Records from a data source
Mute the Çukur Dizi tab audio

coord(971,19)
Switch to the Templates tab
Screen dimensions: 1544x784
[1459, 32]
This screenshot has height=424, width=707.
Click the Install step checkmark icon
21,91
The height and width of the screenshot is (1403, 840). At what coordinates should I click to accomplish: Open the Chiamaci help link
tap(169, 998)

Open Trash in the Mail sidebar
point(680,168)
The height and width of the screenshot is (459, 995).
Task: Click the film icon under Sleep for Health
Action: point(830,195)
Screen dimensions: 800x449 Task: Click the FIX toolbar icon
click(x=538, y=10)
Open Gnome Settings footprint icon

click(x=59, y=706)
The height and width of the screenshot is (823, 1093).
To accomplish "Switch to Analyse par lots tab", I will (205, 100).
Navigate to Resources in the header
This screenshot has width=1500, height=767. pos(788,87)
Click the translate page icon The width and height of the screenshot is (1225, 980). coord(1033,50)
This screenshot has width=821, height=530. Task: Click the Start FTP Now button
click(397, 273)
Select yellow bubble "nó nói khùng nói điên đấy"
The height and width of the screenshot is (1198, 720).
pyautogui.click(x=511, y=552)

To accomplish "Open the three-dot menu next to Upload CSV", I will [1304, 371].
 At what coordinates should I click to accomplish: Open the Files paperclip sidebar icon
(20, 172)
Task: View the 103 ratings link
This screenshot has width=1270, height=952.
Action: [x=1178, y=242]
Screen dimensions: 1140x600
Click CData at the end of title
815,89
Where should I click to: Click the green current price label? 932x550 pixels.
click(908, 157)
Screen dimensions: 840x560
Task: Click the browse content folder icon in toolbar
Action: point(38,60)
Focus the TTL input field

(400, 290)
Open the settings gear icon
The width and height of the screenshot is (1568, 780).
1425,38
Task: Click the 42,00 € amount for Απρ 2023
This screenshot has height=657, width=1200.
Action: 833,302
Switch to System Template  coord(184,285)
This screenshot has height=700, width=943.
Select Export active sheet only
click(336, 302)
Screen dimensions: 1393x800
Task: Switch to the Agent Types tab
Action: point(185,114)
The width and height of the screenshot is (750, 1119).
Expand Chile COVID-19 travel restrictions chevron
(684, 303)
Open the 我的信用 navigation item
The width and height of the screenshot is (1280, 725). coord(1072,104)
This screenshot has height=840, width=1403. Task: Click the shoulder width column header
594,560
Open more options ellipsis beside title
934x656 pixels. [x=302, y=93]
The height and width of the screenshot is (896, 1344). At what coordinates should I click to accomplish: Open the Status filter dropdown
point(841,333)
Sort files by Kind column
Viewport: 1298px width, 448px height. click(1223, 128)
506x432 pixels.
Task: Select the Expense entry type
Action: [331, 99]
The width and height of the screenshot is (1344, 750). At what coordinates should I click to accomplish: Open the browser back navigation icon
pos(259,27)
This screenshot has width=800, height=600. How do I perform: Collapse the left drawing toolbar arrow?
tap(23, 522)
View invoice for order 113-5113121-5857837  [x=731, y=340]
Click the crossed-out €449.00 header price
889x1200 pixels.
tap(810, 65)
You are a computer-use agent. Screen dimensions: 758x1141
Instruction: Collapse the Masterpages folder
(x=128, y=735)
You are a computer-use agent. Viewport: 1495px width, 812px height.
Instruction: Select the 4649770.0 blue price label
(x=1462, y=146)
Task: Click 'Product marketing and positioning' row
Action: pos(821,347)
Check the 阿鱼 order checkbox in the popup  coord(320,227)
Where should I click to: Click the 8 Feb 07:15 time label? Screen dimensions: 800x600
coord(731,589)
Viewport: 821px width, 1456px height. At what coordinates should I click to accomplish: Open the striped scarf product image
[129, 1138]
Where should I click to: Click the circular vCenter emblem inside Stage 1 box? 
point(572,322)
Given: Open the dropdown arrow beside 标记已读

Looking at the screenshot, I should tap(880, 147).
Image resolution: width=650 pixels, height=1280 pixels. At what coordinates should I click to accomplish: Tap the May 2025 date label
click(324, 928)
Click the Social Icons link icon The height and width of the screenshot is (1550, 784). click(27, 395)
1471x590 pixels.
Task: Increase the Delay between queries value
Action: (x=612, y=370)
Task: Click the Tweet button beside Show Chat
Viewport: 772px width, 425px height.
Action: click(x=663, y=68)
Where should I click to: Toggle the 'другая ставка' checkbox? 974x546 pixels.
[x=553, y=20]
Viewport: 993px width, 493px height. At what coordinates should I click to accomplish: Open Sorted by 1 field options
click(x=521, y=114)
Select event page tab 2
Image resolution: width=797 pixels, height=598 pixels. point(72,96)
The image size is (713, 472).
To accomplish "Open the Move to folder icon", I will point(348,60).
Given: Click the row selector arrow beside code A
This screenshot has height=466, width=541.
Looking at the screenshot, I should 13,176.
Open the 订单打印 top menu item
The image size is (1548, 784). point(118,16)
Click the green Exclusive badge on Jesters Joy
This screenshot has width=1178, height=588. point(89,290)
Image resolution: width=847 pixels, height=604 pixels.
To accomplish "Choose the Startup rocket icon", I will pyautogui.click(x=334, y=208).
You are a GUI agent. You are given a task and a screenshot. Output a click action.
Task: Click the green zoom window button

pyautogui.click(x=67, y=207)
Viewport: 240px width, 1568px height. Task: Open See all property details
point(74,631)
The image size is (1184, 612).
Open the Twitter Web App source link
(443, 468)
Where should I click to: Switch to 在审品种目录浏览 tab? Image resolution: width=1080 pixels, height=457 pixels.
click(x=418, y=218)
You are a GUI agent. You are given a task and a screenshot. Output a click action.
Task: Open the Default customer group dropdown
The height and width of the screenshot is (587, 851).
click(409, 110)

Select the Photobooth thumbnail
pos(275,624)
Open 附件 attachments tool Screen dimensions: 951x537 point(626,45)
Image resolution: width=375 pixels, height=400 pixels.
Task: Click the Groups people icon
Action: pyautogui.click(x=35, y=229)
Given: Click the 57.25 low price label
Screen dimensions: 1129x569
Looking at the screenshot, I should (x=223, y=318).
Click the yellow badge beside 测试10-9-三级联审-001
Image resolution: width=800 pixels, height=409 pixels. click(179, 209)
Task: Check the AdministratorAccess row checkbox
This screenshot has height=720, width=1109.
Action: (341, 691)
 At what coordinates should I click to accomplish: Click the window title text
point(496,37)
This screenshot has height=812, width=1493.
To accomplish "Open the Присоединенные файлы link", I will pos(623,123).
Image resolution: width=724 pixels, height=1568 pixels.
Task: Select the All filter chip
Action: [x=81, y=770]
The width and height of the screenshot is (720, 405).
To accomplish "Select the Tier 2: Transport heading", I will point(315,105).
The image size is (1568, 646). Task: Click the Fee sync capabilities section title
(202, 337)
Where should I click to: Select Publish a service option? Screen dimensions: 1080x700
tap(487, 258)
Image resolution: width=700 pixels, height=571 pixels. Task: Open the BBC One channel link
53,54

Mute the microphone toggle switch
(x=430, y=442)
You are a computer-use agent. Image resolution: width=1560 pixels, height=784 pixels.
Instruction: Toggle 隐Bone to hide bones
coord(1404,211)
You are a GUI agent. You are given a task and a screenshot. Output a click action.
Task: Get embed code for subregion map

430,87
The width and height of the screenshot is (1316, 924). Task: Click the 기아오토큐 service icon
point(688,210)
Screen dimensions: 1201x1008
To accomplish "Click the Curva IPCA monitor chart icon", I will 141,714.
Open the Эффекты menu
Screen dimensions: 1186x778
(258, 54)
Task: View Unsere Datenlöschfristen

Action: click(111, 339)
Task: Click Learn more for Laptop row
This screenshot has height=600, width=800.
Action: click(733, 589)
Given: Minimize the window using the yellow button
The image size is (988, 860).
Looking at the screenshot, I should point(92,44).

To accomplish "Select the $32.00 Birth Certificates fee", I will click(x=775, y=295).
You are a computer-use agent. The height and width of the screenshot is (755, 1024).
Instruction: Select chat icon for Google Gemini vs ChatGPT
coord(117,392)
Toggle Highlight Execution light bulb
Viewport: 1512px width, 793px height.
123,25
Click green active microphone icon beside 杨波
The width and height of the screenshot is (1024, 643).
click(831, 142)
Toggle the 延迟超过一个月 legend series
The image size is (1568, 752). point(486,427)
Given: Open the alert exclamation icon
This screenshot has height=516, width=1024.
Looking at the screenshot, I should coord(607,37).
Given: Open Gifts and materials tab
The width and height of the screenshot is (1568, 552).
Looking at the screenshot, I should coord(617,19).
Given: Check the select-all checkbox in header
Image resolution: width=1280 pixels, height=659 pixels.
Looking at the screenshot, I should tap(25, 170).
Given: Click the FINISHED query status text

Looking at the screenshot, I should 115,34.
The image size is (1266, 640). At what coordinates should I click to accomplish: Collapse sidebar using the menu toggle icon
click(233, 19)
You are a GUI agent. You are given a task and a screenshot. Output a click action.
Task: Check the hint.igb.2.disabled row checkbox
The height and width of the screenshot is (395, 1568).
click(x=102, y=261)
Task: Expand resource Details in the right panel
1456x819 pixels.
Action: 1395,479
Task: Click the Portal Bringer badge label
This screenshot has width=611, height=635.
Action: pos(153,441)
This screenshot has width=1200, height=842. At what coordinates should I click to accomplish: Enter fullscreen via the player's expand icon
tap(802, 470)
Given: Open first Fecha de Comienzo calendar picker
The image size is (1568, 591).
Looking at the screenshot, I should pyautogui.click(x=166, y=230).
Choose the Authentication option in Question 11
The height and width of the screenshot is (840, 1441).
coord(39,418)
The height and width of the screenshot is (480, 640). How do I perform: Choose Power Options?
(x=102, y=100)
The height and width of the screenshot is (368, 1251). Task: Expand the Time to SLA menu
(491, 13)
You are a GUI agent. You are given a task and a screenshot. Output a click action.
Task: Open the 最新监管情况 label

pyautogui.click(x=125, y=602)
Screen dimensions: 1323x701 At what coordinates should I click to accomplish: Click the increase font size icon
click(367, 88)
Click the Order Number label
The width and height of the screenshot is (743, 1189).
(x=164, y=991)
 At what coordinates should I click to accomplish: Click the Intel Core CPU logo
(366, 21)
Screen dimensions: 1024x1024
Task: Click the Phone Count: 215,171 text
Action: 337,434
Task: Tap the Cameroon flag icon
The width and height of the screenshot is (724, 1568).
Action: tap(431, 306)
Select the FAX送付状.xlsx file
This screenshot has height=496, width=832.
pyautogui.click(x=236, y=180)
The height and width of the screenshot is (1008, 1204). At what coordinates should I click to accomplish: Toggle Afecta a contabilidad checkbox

(Problem requirements):
Search the data above for "computer" and copy every line where it turns up.

(Result of the task):
You are a computer-use agent. Screen dimensions: 758x1141
You are a computer-use agent. Viewport: 1495px width, 812px height.
You are a computer-use agent. Image resolution: width=1560 pixels, height=784 pixels.
You are a computer-use agent. The height and width of the screenshot is (755, 1024).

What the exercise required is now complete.